There is an entire manual to cover two years of teaching, here https://www.education.gov.uk/publications/standard/publicationdetail/page1/DFES-00281-2007

 

Then on Sparklebox (http://www.sparklebox.co.uk), twinkl (http://www.twinkl.co.uk), and, appropriately enough, Letters and Sounds http://www.letters-and-sounds.com there are TONS of free printables, including spelling stuff, handwriting instruction (a D'Nealian-style font called Sasson Infant), etc.

 

There is the Mr. Thorne Does Phonics / Grammar series on YouTube (also available as an iPad app, though there you have to pay), and yes, Mr. Thorne has also done videos for US pronunciation.

 

One of our favorite cheap phonics iPad apps, PocketPhonics, follows the introduction of the phonograms exactly as this program does it. (Incidentally, the Jolly Phonics program is similar, though not free, but you can find free printables and videos to go along with that, too - YouTube is a phonics video treasure trove!)

 

Anywho, I just thought I'd throw these links out there for those looking for free resources.

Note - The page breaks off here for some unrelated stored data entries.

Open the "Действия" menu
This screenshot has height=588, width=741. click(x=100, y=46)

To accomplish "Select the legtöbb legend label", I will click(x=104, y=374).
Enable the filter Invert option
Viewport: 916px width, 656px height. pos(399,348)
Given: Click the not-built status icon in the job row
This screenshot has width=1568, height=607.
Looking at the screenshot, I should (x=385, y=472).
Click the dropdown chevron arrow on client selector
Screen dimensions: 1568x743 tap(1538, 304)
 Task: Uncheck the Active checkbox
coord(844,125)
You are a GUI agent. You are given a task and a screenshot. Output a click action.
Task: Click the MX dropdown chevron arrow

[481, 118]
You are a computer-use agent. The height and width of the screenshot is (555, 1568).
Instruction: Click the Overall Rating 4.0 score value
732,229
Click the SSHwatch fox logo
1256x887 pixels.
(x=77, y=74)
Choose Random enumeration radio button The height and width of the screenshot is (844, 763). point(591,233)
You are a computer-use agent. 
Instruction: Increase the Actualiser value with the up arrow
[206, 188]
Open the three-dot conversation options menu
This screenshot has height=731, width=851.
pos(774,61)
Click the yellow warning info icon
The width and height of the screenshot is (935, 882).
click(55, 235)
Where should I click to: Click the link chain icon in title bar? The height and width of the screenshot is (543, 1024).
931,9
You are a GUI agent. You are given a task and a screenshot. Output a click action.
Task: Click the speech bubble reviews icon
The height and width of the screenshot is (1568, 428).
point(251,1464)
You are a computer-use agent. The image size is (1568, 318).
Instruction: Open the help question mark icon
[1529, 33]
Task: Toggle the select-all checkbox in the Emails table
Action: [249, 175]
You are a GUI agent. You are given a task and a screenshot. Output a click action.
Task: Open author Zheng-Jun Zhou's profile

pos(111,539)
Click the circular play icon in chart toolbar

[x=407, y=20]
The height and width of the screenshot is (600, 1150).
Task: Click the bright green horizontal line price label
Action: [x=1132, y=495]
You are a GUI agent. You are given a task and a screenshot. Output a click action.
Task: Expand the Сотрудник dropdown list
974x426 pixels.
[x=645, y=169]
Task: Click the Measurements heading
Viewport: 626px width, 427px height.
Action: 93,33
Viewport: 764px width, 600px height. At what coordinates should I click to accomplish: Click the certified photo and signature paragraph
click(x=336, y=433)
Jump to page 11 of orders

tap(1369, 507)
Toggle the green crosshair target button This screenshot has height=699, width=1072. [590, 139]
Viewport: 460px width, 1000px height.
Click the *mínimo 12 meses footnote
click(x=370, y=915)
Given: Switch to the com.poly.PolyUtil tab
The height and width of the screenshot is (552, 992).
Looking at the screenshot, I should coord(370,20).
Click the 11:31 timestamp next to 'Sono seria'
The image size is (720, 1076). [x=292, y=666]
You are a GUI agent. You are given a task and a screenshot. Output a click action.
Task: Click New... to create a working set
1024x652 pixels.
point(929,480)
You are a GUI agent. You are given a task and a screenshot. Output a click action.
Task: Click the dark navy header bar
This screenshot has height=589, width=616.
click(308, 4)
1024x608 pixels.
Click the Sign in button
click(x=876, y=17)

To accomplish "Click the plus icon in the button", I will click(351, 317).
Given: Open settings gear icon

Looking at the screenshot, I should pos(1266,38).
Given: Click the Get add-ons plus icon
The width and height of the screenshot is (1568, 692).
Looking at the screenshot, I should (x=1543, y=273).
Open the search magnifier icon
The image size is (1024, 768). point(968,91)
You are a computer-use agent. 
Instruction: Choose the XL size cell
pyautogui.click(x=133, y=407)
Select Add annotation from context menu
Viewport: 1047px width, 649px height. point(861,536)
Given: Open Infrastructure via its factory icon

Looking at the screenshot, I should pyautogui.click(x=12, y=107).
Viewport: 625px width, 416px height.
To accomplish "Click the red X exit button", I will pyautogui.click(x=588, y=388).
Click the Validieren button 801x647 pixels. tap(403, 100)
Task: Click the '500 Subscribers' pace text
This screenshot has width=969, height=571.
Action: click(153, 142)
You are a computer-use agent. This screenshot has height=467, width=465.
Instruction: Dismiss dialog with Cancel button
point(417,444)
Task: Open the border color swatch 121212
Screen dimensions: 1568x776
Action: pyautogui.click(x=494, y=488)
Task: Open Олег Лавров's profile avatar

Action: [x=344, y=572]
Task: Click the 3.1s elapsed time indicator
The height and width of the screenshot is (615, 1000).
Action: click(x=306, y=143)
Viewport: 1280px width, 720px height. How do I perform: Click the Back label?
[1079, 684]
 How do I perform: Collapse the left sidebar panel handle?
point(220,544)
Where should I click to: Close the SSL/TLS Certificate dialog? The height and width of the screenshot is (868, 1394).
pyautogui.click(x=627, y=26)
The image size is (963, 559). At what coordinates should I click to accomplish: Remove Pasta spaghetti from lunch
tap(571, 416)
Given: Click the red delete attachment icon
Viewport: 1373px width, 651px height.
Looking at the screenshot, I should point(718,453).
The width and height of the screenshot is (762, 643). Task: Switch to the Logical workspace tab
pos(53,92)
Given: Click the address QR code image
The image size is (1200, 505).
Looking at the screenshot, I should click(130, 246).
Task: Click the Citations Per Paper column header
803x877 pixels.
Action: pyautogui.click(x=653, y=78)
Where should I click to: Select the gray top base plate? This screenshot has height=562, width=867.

Combine these with some great free primers (Blend Phonics, Word Mastery, or the Flesch primer coming out via Readingbear.com), and even readers like Progressive Phonics, the first 52 Sam Books, and of course others available in the library, and I don't see why anyone needs to pay for a reading program. (Quoth the woman who owns about 8 - but then I'm researching for my own free online reading curriculum offerings. ;>)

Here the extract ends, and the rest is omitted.